ТС: Из того, что я сказал выше, следует, что на некоторые вопросы о правильном и неправильном не имеется определенного ответа. Вместе с тем я бы не сказал, что выбор Софи принадлежит к таковым. Моральные факты в ее случае ясны. Она сталкивается с ужасающим выбором между тем, чтобы не спасти одного из своих детей, и тем, чтобы не спасти другого из них. Но, учитывая, что это единственные доступные ей варианты действий, ни один из них не является морально неправильным.

ФК: Ваша базовая моральная теория в своей основе предельно рационалистична (в одном из смыслов этого слова) и состоит в том, что тем, что делает поступки правильными или неправильными, являются основания их совершения; соответственно, вопрос правильности и неправильности должен быть решен моральным рассуждением, принимающим в ваших собственных произведениях весьма изощренные формы. В то же время в тех же произведениях вы апеллируете напрямую к моральным интуициям читателя по поводу конкретных ситуаций: например, описав какой-то мысленный эксперимент, вы заключаете, что поступок, совершенный его персонажем, явно был морально предосудителен (или правилен, или допусти́м, и т.п.). Как вы сами объясняете такое соотношение моральной теории и практики морального мышления, т.е. тот факт, что то, что, согласно теории, должно быть результатом рассуждения, чрезвычайно часто принимается, напротив, за его исходную точку?

ТС: Многие заключения, касающиеся правильного и неправильного, кажутся вполне очевидными. Моральная теория вроде контрактуализма как раз ставит перед собой цель объяснить, о чем именно мы думаем, когда мы приходим к этим заключениям, и почему кажется разумным придавать подобным соображениям большой вес, когда мы решаем, как нам поступить, даже в ущерб собственным интересам. Если бы предложенная теория не согласовывалась с тем, что кажется нам очевидными фактами в отношении правильного и неправильного, и размышление над соответствующими фактами в свете этой теории не делало бы их менее очевидными, то это означало бы, что предложенная теория является плохой теорией сферы морали. Ролз называл это методом рефлексивного равновесия, и я считаю, что это лучший метод для определения силы моральной теории или, в отсутствие такой теории, силы конкретных моральных заключений. Это вполне совместимо с представлением о том, что теория может дать наилучшее объяснение того, почему некоторые моральные заключения верны вне зависимости от того, являются ли они «интуитивно» очевидными или нет. Все это вполне согласуется с тем, что Аристотель говорит в «Никомаховой этике» (Книга I, глава 4) о разнице между поиском «первых начал» исследуемого предмета и рассуждении исходя из этих начал, после того, как мы их уже отыскали. Когда мы занимаемся первым, говорит Аристотель, мы должны начинать с того, что «известно нам», — иными словами, мы используем метод рефлексивного равновесия, отталкиваясь от заключений об исследуемом предмете, которые кажутся на первый взгляд наиболее явно верными. (Я более подробно обсуждаю этот метод и отвечаю на возражения против него в моей статье «Ролз об обосновании» [Scanlon 2006] и в 4 главе «Реалистического взгляда на причины».)

▶ [Что требуется]
Приведите заново без изменений ту часть отрывка о моральной теории, что начинается со слов «ТС: Из того, что» и заканчивается словами «является морально неправильным.».

▶ [Фрагмент набора данных]
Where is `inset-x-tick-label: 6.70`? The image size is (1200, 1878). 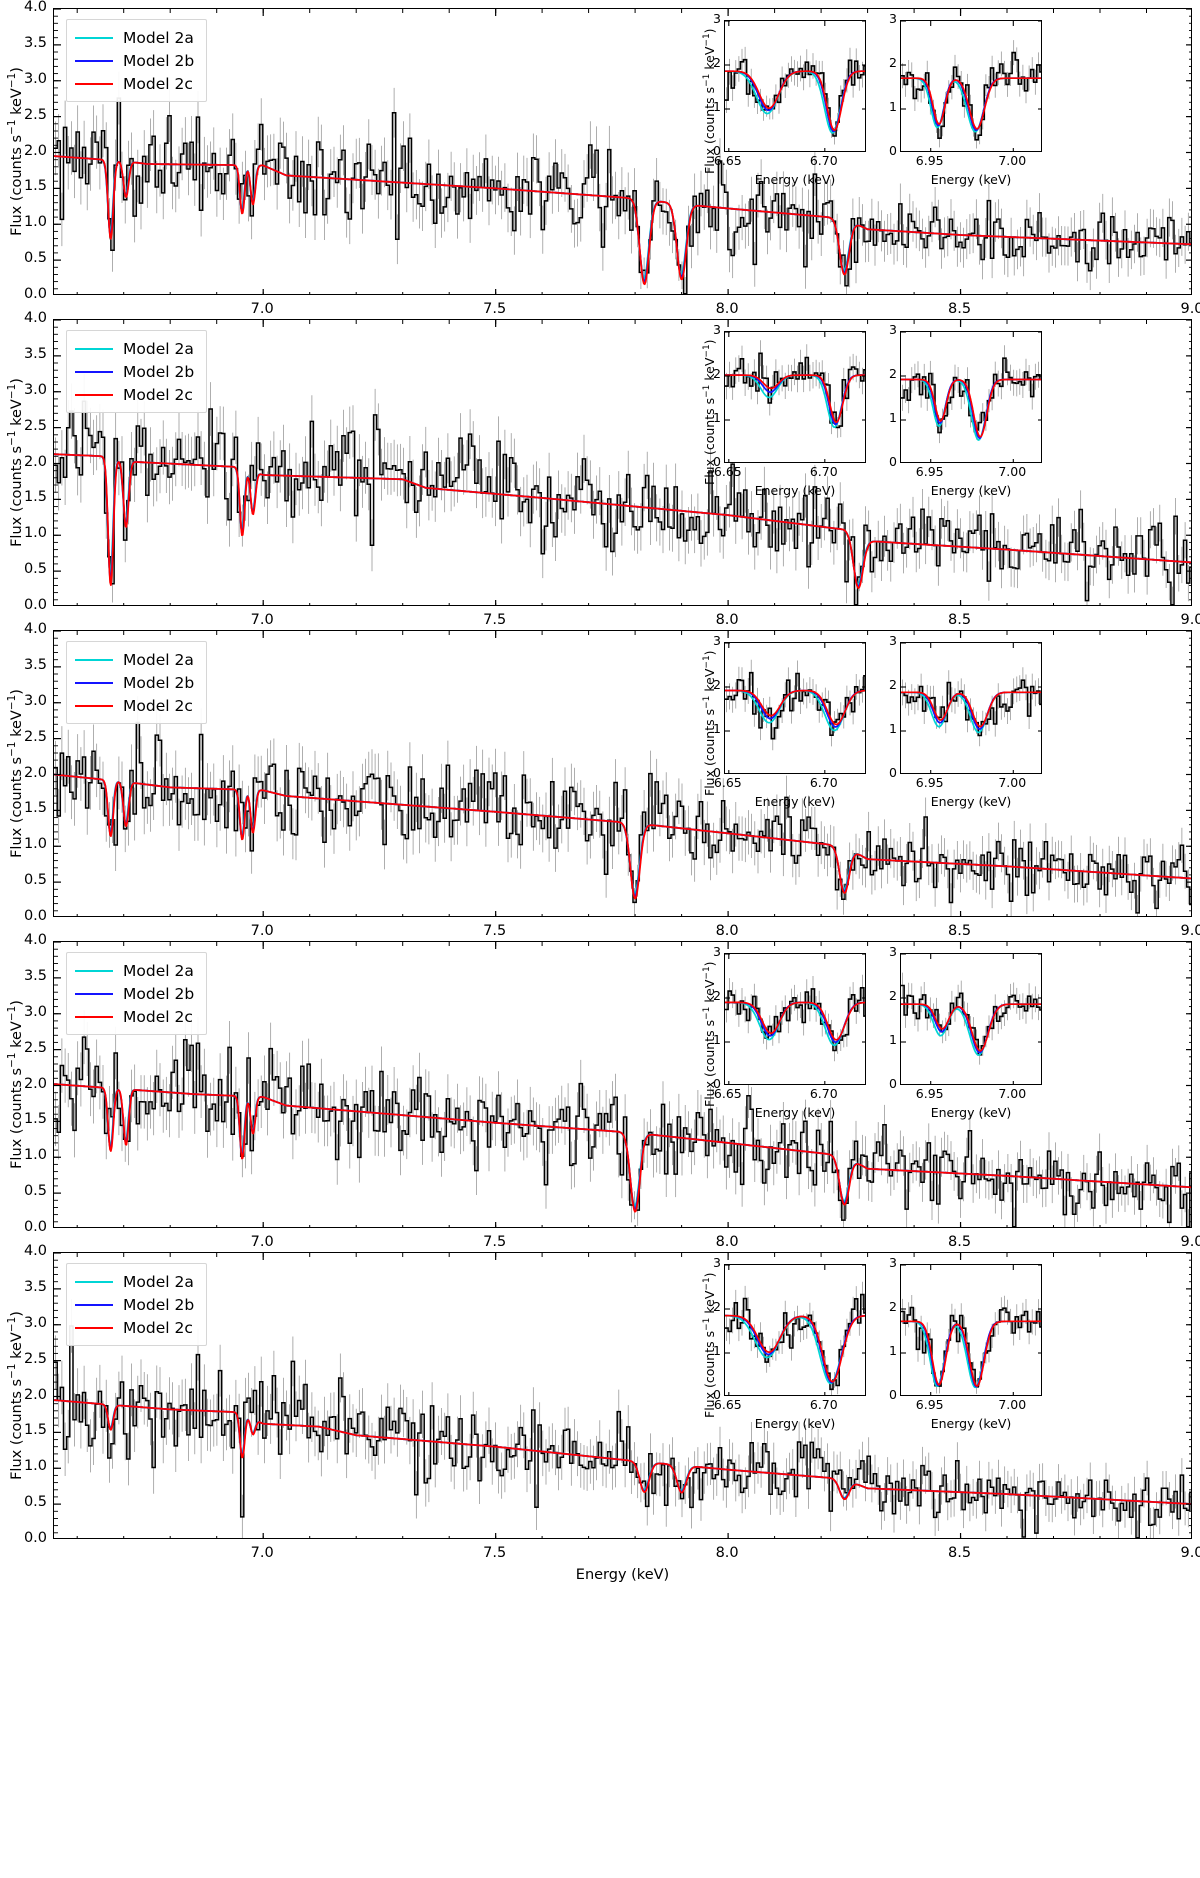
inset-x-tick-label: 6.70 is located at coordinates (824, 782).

▶ [Результат задания]
ТС: Из того, что я сказал выше, следует, что на некоторые вопросы о правильном и неправильном не имеется определенного ответа. Вместе с тем я бы не сказал, что выбор Софи принадлежит к таковым. Моральные факты в ее случае ясны. Она сталкивается с ужасающим выбором между тем, чтобы не спасти одного из своих детей, и тем, чтобы не спасти другого из них. Но, учитывая, что это единственные доступные ей варианты действий, ни один из них не является морально неправильным.